───── Records shown

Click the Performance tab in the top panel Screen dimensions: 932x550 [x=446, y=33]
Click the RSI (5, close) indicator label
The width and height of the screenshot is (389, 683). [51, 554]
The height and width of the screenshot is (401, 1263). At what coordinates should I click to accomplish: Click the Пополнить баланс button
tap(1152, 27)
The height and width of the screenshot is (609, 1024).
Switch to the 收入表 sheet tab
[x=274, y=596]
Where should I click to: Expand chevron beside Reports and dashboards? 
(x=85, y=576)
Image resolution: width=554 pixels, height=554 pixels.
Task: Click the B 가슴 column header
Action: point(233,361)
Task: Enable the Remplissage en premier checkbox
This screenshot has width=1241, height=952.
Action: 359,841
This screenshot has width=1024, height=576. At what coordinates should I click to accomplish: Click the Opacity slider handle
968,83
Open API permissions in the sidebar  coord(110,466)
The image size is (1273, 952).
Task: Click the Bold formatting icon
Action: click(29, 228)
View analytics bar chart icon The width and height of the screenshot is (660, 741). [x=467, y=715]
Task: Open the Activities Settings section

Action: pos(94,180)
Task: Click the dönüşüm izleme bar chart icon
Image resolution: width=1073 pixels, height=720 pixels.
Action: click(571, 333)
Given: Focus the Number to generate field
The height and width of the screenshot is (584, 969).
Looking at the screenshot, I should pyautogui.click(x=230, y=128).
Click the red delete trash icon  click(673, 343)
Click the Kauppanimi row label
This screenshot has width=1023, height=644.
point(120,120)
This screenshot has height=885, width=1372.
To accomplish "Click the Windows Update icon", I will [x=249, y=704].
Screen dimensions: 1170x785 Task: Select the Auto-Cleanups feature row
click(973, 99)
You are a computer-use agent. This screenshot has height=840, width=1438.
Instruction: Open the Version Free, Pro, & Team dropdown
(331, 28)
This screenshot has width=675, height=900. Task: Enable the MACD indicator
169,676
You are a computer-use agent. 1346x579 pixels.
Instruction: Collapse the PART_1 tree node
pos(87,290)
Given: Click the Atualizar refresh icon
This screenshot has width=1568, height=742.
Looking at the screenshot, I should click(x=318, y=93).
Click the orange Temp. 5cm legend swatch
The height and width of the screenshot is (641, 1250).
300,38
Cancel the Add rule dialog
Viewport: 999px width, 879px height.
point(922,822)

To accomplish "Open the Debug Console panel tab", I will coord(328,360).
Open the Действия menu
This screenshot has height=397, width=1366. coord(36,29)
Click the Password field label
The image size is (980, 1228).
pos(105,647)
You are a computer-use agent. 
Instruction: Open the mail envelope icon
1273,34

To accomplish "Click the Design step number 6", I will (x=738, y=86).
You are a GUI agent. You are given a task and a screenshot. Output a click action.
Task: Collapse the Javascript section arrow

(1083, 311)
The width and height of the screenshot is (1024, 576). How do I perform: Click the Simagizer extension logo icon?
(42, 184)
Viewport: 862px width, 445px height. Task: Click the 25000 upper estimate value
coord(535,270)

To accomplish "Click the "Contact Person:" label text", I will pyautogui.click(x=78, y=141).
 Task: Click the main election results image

──────────

**Work order**
A single number is requested: the count of lines in the data that hold "computer".

**Answer space**
3